[DIRECTIONS FOR THIS TASK] Copy out the entries exactly, from the first line to the last.

(AVAILABLE RECORDS)

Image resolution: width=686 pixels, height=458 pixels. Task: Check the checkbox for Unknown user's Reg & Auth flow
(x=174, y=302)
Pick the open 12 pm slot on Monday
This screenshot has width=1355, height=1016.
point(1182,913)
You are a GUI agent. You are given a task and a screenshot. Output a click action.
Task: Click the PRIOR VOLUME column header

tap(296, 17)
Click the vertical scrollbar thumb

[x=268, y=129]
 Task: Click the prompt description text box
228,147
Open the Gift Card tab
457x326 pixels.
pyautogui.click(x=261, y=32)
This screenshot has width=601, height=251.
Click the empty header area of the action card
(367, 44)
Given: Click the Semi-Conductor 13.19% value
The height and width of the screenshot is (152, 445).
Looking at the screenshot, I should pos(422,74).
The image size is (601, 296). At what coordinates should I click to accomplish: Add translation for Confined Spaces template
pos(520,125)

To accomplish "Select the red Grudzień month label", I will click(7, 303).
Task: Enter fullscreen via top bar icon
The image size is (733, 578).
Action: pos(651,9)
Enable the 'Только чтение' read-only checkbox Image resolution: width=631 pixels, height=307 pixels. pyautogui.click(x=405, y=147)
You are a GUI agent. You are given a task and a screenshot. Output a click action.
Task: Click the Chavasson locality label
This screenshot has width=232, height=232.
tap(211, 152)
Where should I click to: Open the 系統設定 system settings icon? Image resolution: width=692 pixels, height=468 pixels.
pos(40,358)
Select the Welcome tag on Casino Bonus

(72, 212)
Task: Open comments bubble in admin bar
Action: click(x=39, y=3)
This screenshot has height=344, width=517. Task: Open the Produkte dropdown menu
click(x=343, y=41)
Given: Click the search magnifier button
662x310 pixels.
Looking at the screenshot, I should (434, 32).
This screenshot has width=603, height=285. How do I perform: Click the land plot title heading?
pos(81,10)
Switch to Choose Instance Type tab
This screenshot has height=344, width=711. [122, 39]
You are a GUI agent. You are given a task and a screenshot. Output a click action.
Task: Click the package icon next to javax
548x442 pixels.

(End AVAILABLE RECORDS)

[SOLUTION TO THIS TASK]
Image resolution: width=686 pixels, height=458 pixels. Task: Check the checkbox for Unknown user's Reg & Auth flow
(x=174, y=302)
Pick the open 12 pm slot on Monday
This screenshot has width=1355, height=1016.
point(1182,913)
You are a GUI agent. You are given a task and a screenshot. Output a click action.
Task: Click the PRIOR VOLUME column header

tap(296, 17)
Click the vertical scrollbar thumb

[x=268, y=129]
 Task: Click the prompt description text box
228,147
Open the Gift Card tab
457x326 pixels.
pyautogui.click(x=261, y=32)
This screenshot has width=601, height=251.
Click the empty header area of the action card
(367, 44)
Given: Click the Semi-Conductor 13.19% value
The height and width of the screenshot is (152, 445).
Looking at the screenshot, I should pos(422,74).
The image size is (601, 296). At what coordinates should I click to accomplish: Add translation for Confined Spaces template
pos(520,125)

To accomplish "Select the red Grudzień month label", I will click(7, 303).
Task: Enter fullscreen via top bar icon
The image size is (733, 578).
Action: pos(651,9)
Enable the 'Только чтение' read-only checkbox Image resolution: width=631 pixels, height=307 pixels. pyautogui.click(x=405, y=147)
You are a GUI agent. You are given a task and a screenshot. Output a click action.
Task: Click the Chavasson locality label
This screenshot has width=232, height=232.
tap(211, 152)
Where should I click to: Open the 系統設定 system settings icon? Image resolution: width=692 pixels, height=468 pixels.
pos(40,358)
Select the Welcome tag on Casino Bonus

(72, 212)
Task: Open comments bubble in admin bar
Action: click(x=39, y=3)
This screenshot has height=344, width=517. Task: Open the Produkte dropdown menu
click(x=343, y=41)
Given: Click the search magnifier button
662x310 pixels.
Looking at the screenshot, I should (434, 32).
This screenshot has width=603, height=285. How do I perform: Click the land plot title heading?
pos(81,10)
Switch to Choose Instance Type tab
This screenshot has height=344, width=711. [122, 39]
You are a GUI agent. You are given a task and a screenshot. Output a click action.
Task: Click the package icon next to javax
548x442 pixels.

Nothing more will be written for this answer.